Lab

Lab # 7 – part 2 - DATABASE AUDITING (lab)

This lab has been tested in Oracle 10g express. You may copy and paste directly from this file. Note that if you need to edit this file, it is better to do so in NOTEPAD (copy & paste it to notepad), word sometimes puts in characters that Oracle will not recognize it. Also, note that as you copy & paste the stored procedures and triggers, you may need to copy & paste everything except for the slash and then paste the slash. Your job is to create an audit table in MS-SQL Server. Then create a trigger that puts data into the table. Then issue the command that will activate the trigger. You can translate some of the triggers in this assignment, copy and paste triggers from the web-site or create your own trigger. Regardless, your deliverable should be: a small text in English explaining what the trigger is doing and why is it useful, the Audit table, the Trigger, the command that execute the trigger.

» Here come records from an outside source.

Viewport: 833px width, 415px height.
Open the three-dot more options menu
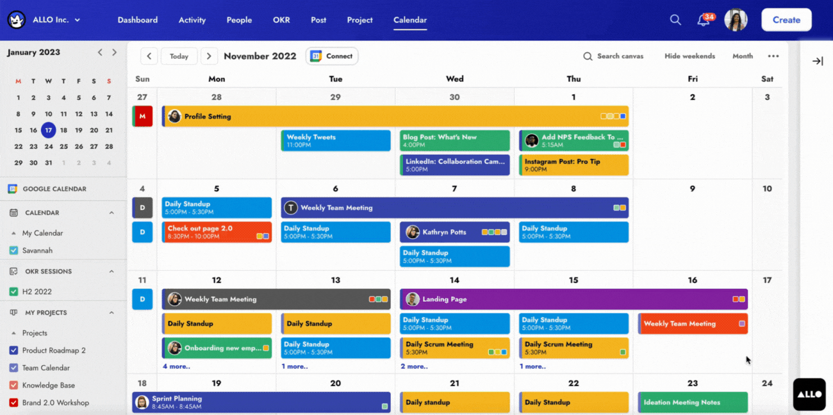click(773, 56)
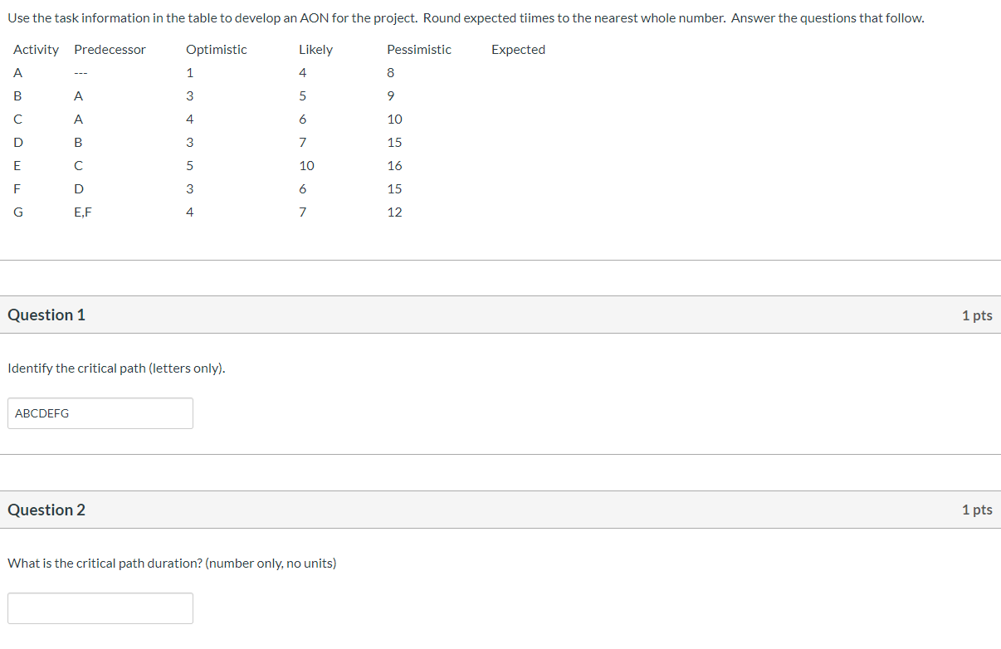The image size is (1001, 649).
Task: Click the Expected column header
Action: click(518, 49)
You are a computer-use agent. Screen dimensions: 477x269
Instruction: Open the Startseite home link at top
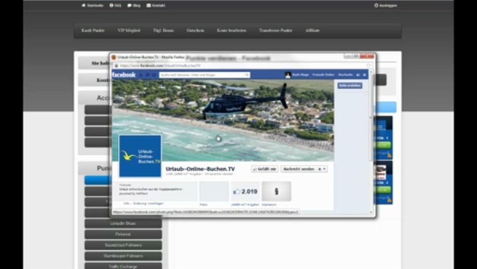(93, 5)
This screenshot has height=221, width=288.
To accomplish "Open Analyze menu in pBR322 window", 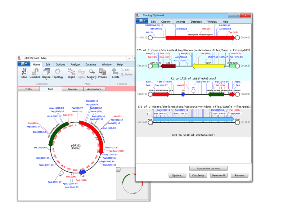I will (75, 64).
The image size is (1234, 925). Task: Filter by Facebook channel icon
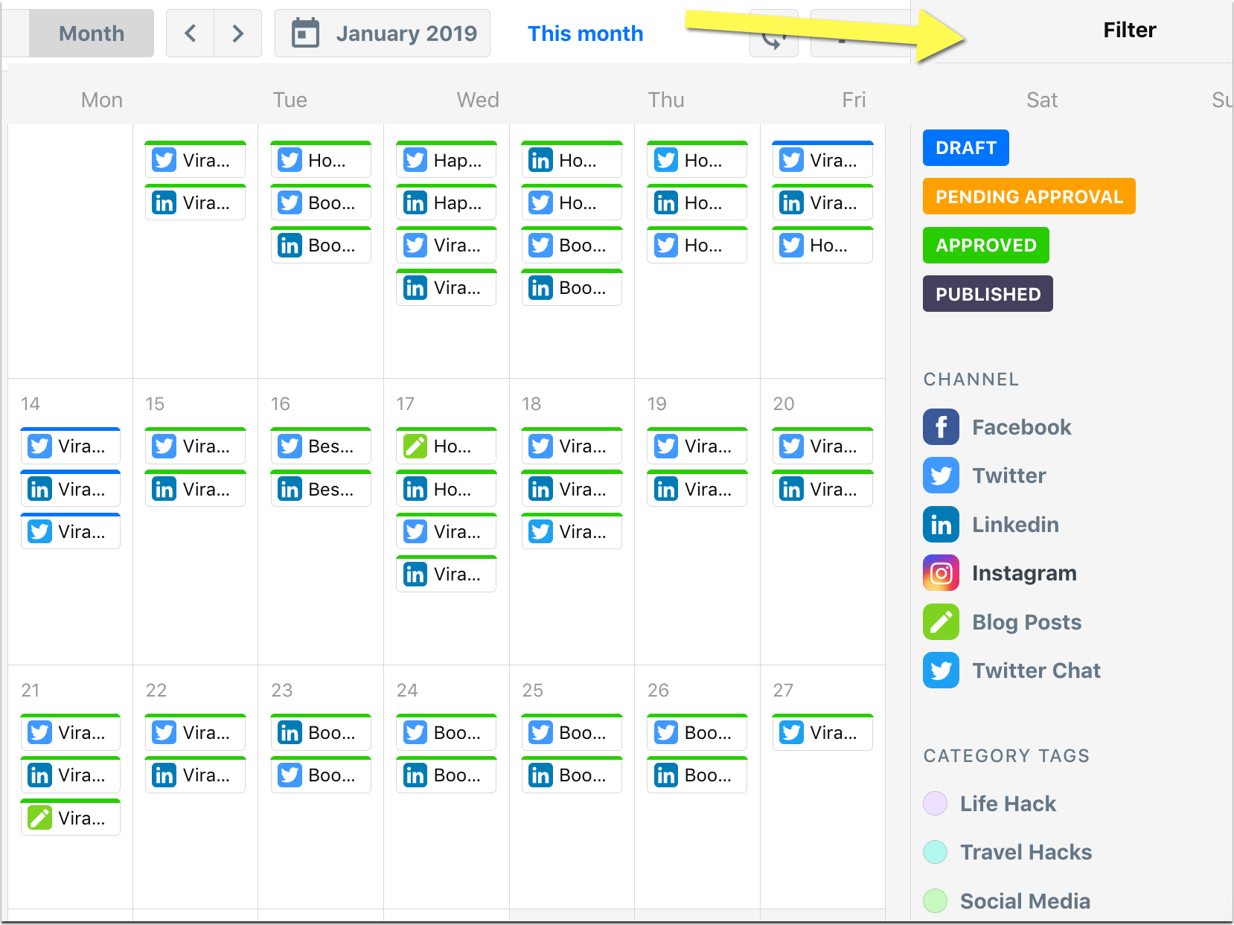pyautogui.click(x=941, y=427)
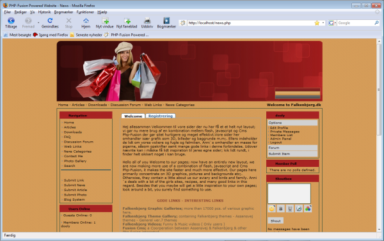384x241 pixels.
Task: Open the Historik menu
Action: [x=44, y=12]
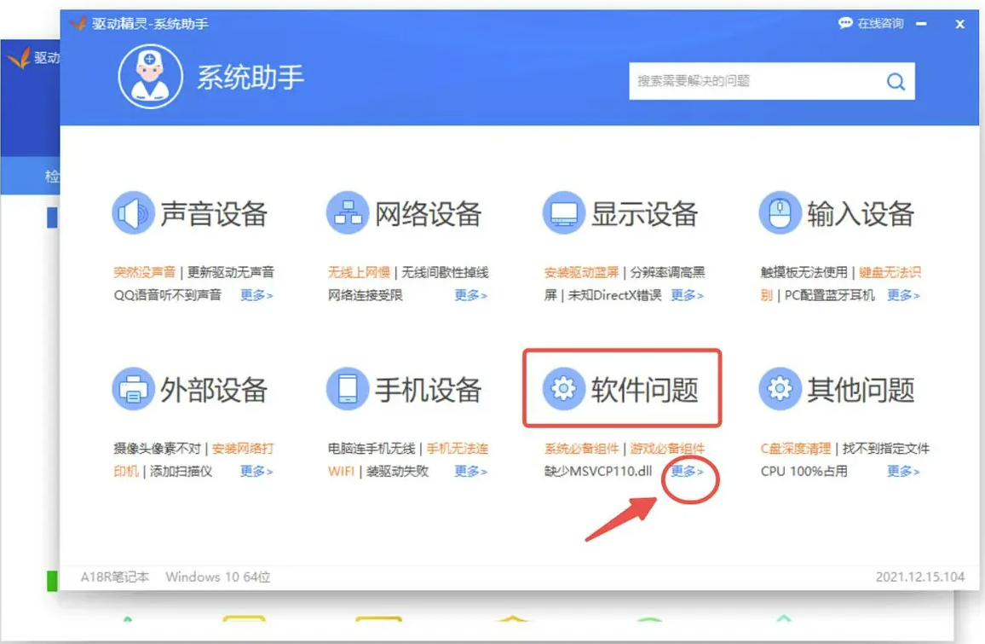Viewport: 985px width, 644px height.
Task: Expand 更多 under 网络设备
Action: (471, 295)
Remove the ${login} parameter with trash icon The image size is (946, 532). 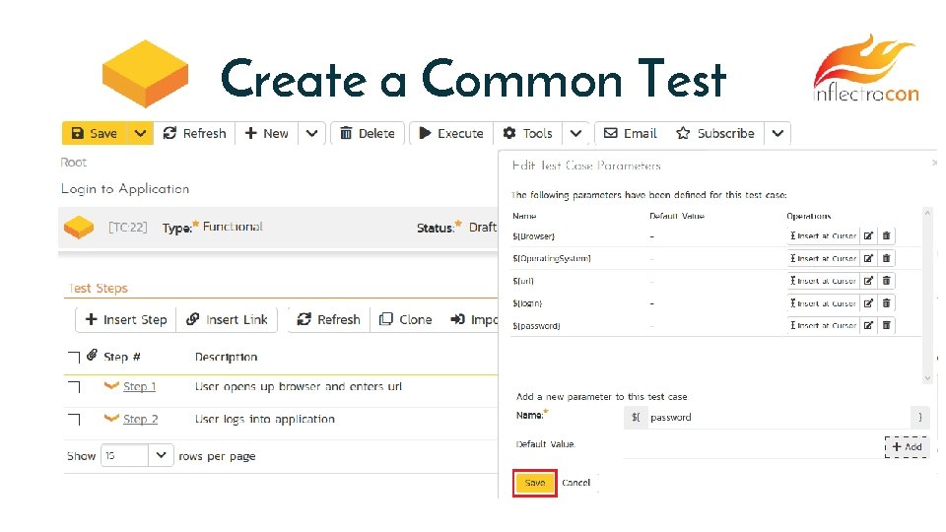click(x=887, y=303)
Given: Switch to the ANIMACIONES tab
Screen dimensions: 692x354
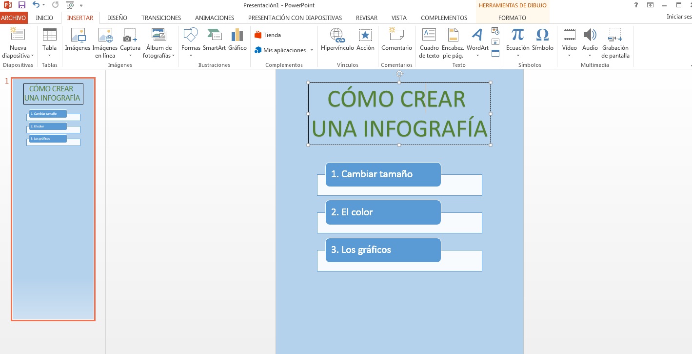Looking at the screenshot, I should (x=214, y=18).
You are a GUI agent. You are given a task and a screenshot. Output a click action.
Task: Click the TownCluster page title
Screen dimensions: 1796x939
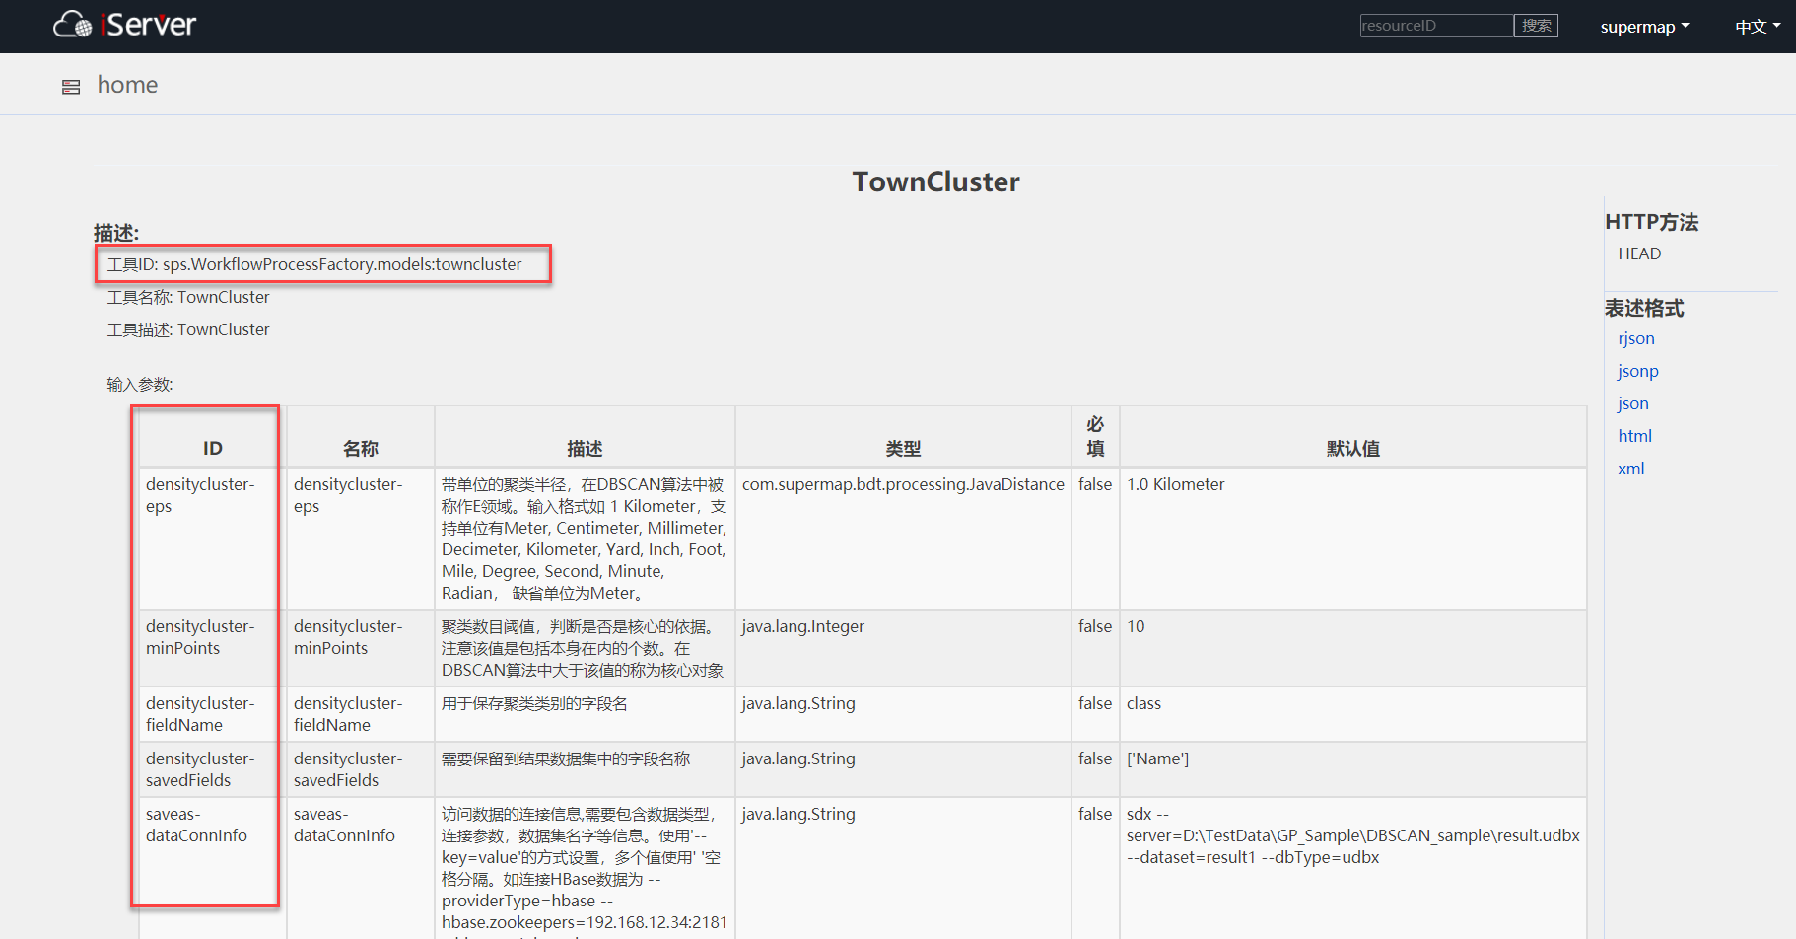[x=935, y=181]
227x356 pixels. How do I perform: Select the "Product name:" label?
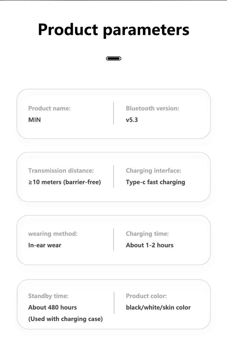(49, 108)
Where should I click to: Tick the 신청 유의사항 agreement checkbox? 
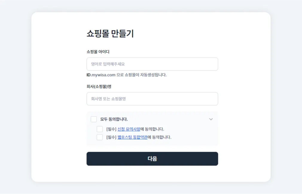pos(100,129)
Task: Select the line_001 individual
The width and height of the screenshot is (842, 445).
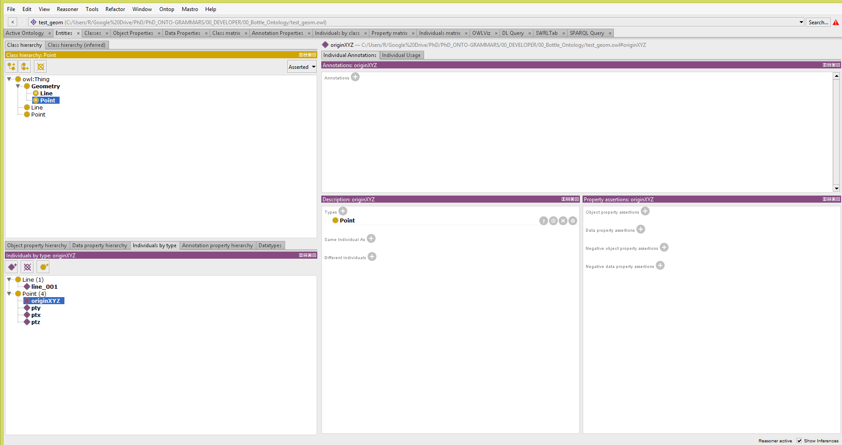Action: 44,287
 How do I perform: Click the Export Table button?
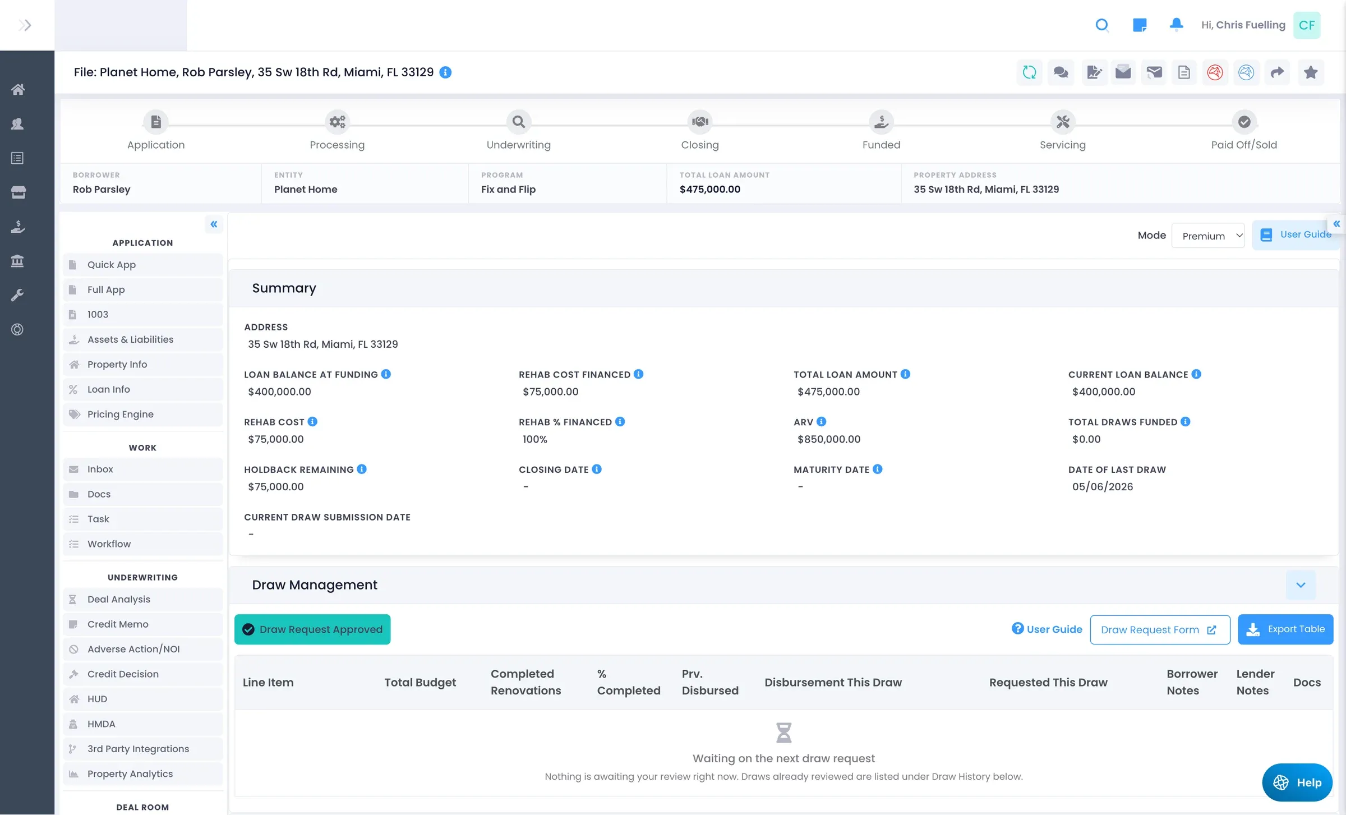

Part 0 – only if you are doing it on a newly installed version

-- Open an SQL window. Create a user & grant the user dba privileges. Example:

CREATE USER cit540 IDENTIFIED BY c;

GRANT DBA TO cit540; -- In SQL Server, you grant all privileges to this user through login/security

-- Create another user and grant this user create session privileges. Example:

CREATE USER smith IDENTIFIED BY s;

GRANT CREATE SESSION TO smith;

Part 1 - audit login and logout

-- Login as the user CIT540 with dba privileges

CONNECT cit540/c;

-- Create a table to keep track of user login and logoff

CREATE TABLE login_logoff

(

USERID VARCHAR2(30),

SESSIONID NUMBER(8),

HOST VARCHAR2(30),

LOGIN_DAY DATE,

LOGIN_TIME VARCHAR2(10),

LOGOUT_DAY DATE,

LOGOUT_TIME VARCHAR2(10)

);

/

-- Create a trigger that will insert a row in the login_logoff table every time user logs in

CREATE OR REPLACE TRIGGER

audit_login

AFTER LOGON ON DATABASE

BEGIN

INSERT INTO login_logoff values (

USER,

sys_context ('USERENV','SESSIONID'),

sys_context ('USERENV','HOST'),

sysdate,

to_char(sysdate, 'hh24:mi:ss'),

null,

null );

COMMIT;

END;

/

-- Create a trigger that will insert data in a row in the login_logoff table every time user logs out

CREATE OR REPLACE TRIGGER

audit_logoff

BEFORE LOGOFF ON DATABASE

BEGIN

UPDATE login_logoff

SET

logout_day = sysdate, logout_time=to_char(sysdate,'hh24:mi:ss')

WHERE

sys_context('USERENV','SESSIONID')=sessionid;

END;

/

--Do not close your SQL session. Open another SQL window and login as the user that does -- not have dba privilege.

connect smith/s;

-- leave the SQL session

Exit;

-- connect as administrator (in this example, cit540

Connect cit540/c;

-- From the user CIT540 session that does have DBA privileges, verify the login

SELECT USERID, SESSIONID, HOST, LOGIN_DAY, LOGIN_TIME FROM LOGIN_LOGOFF;

Display. Your results. Howe many rows did you see ?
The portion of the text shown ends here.